EmoSpaceTime: Decoupling Emotion and Content through Contrastive Learning for Expressive 3D Speech Animation
P. Witzig, B. Solenthaler, M. Gross, R. Wampfler
The 17th ACM SIGGRAPH Conference on Motion, Interaction, and Games (Arlington VA, USA, November 21-23, 2024), pp. 1-12
Abstract
Equipping stylized conversational characters with facial animations tailored to specific emotions enhances coherence and authenticity. Many data-driven speech animation methods lack dynamic facial expressions since they rely on explicit semantic control signals, leading to static emotional expressions.

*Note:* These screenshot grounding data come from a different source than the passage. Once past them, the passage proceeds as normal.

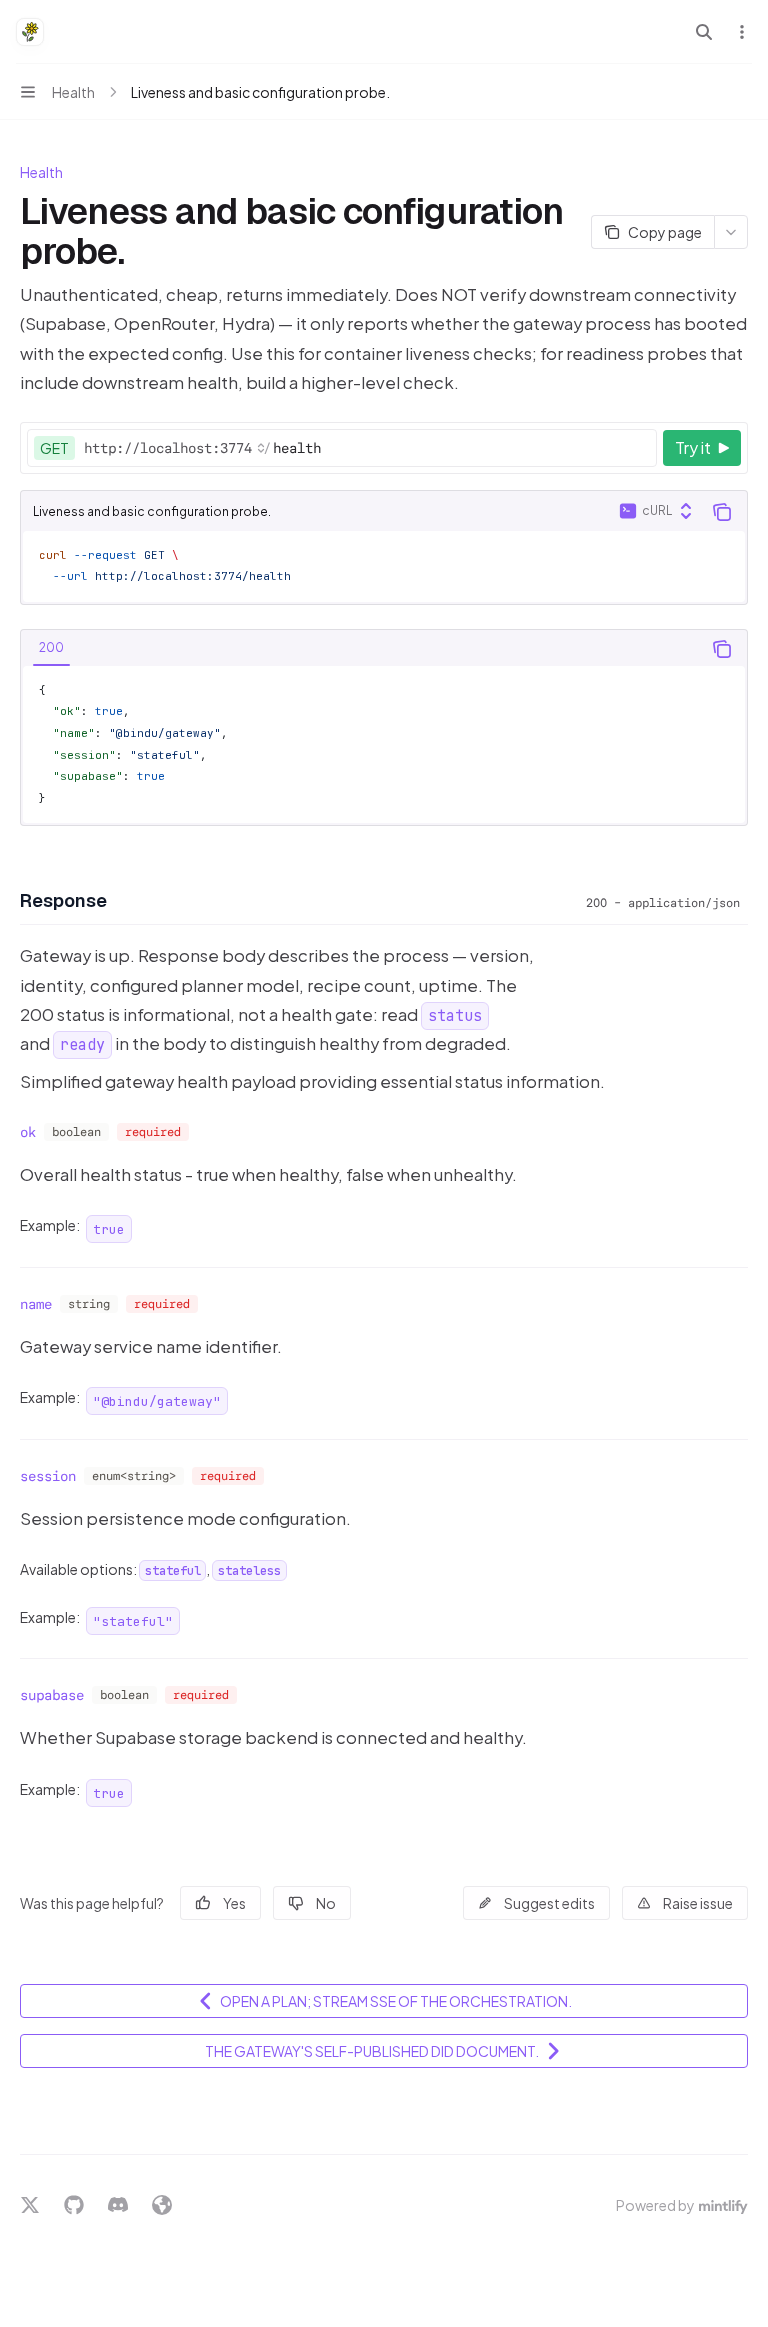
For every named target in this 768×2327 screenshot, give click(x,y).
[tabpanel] (384, 745)
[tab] (51, 648)
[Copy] (638, 448)
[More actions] (742, 32)
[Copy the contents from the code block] (722, 512)
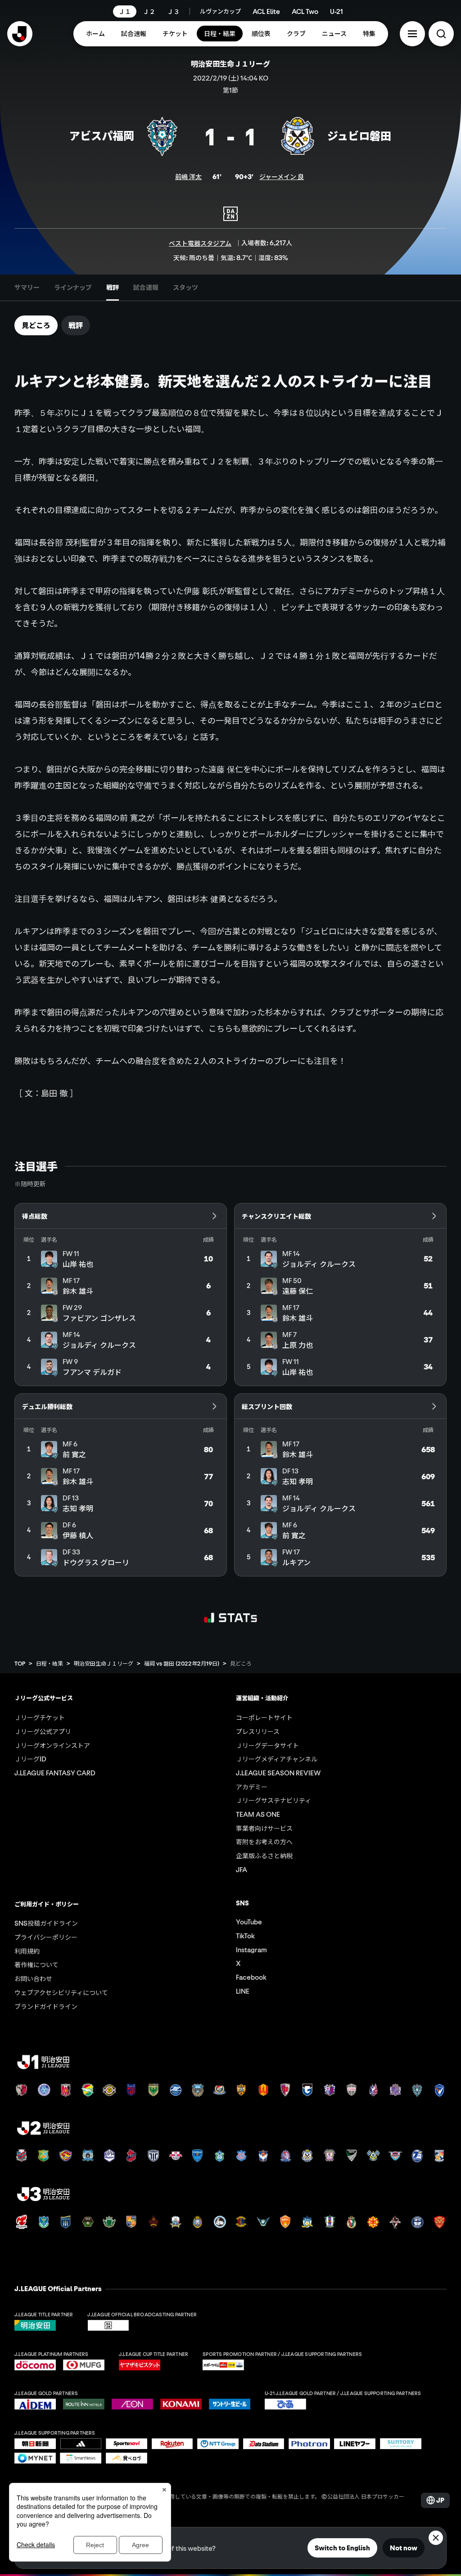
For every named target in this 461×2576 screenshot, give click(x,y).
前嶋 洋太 (188, 176)
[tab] (27, 288)
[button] (412, 33)
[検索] (441, 33)
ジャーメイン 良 (281, 176)
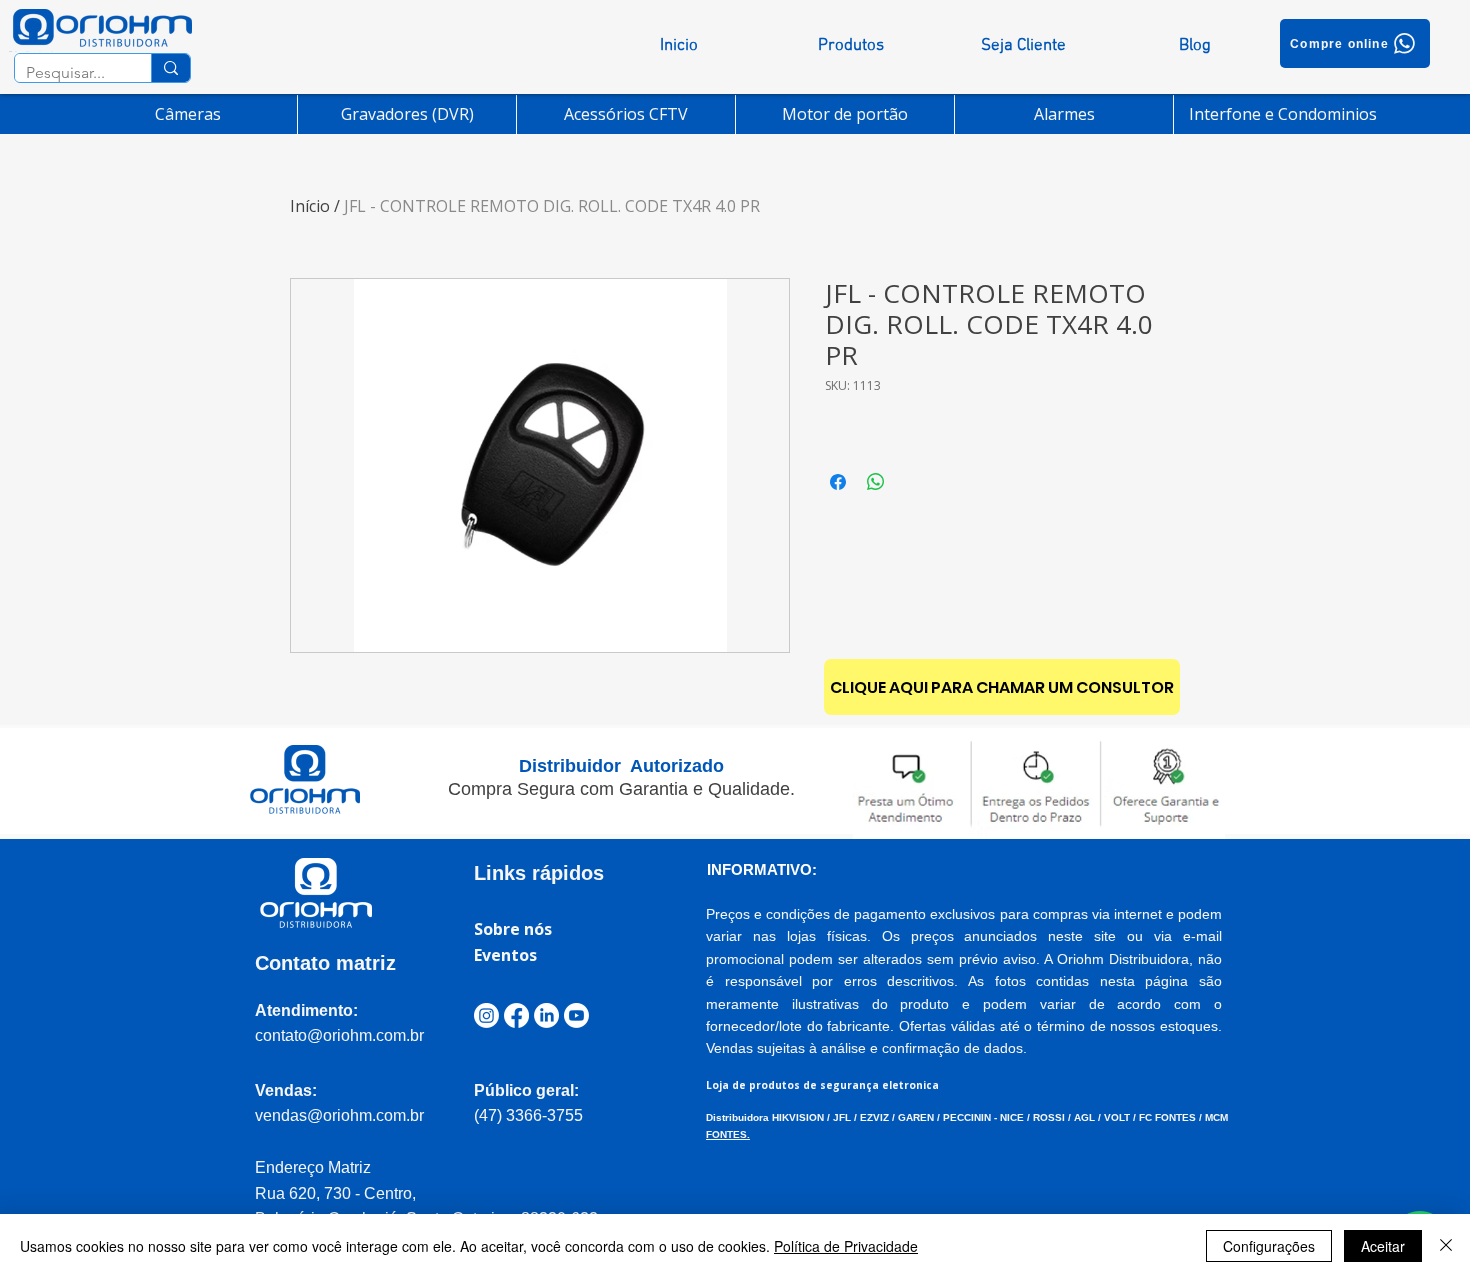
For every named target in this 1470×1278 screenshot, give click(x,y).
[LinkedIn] (546, 1015)
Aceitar (1383, 1246)
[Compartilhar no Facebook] (838, 482)
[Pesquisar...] (170, 68)
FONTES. (728, 1134)
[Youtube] (576, 1015)
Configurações (1269, 1246)
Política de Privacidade (846, 1246)
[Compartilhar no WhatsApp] (876, 482)
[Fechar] (1446, 1246)
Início (310, 206)
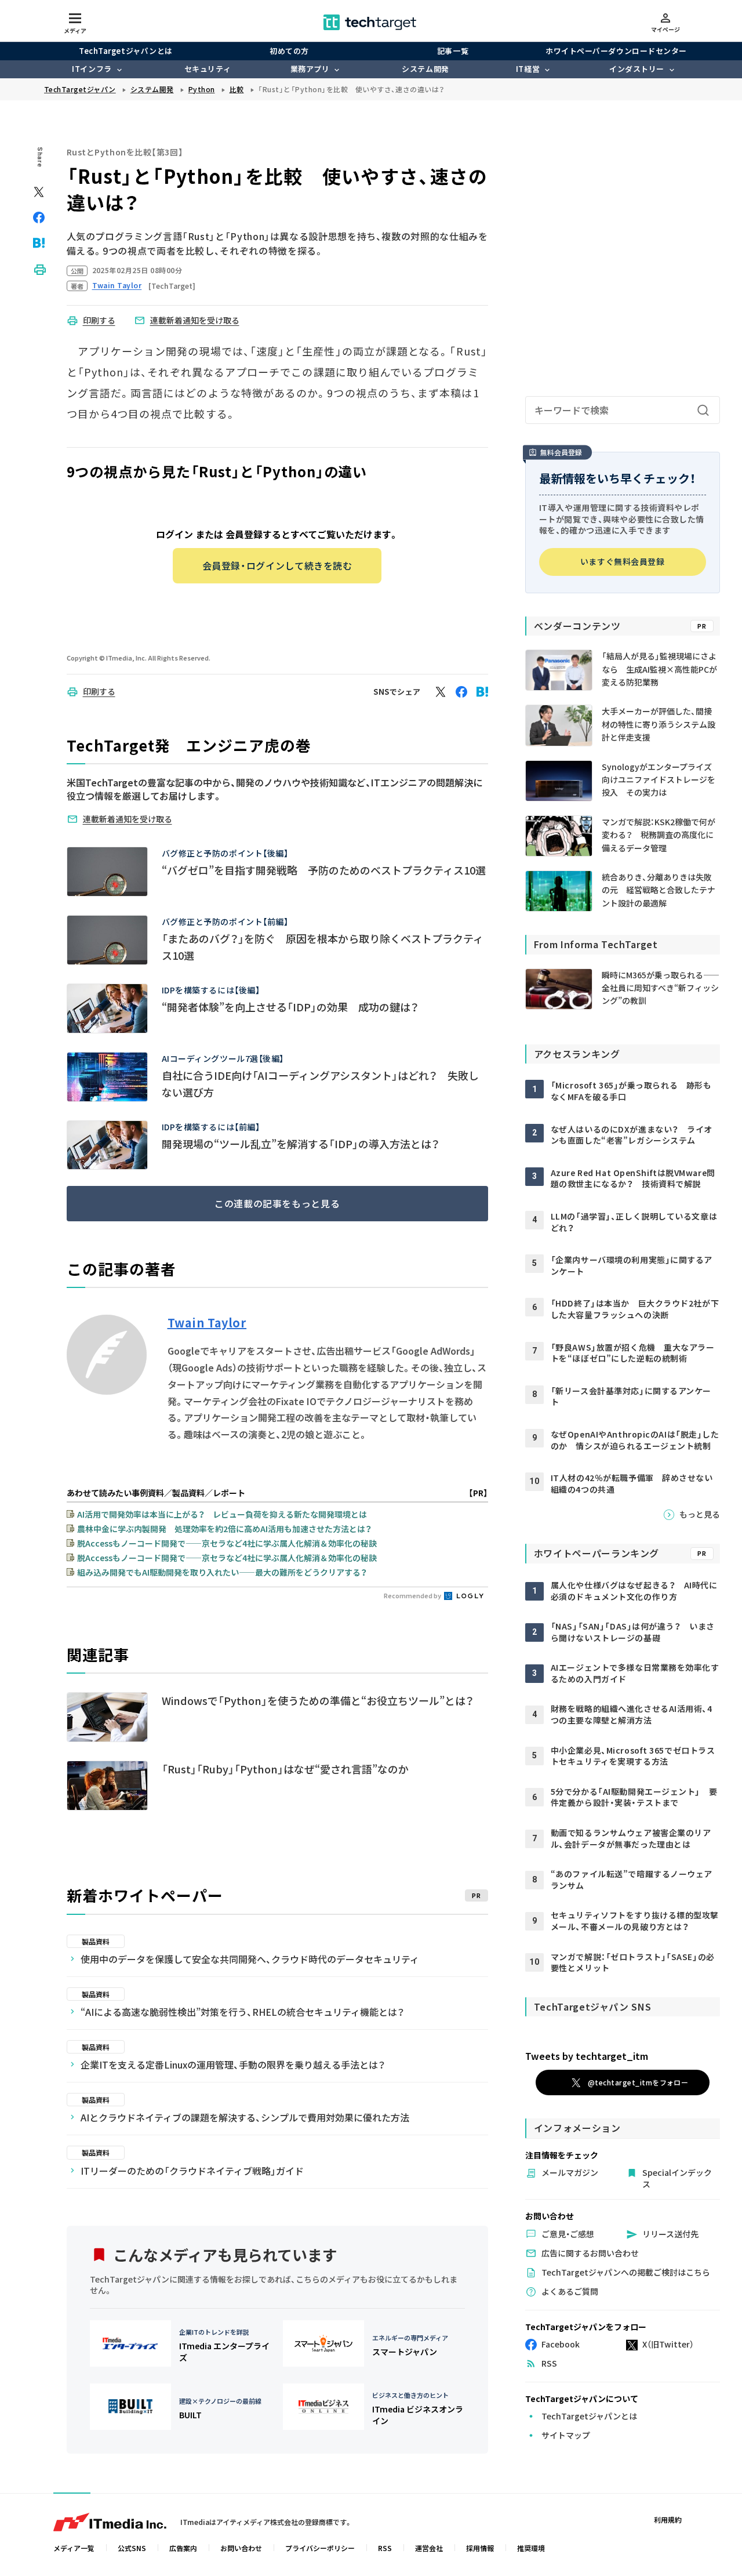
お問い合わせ (241, 2548)
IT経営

We present a Transformer-AE for disentangling emotion and content within the facial motion latent space. Our method processes animation control parameters in the frequency domain, enabling a more fine-grained separation of emotion and content based on frequencies. Through contrastive learning, the model is encouraged to learn similar representations for similar emotional states and the same linguistic content. Capturing the full dynamics of an emotional episode spatially and temporally, this approach enables emotion swapping, enhances expressiveness, and gives artists fine control over emotion, e.g., through emotion interpolation. Our analyses show that the Transformer-AE effectively separates emotion from content, enabling more nuanced and realistic facial animation for conversational characters.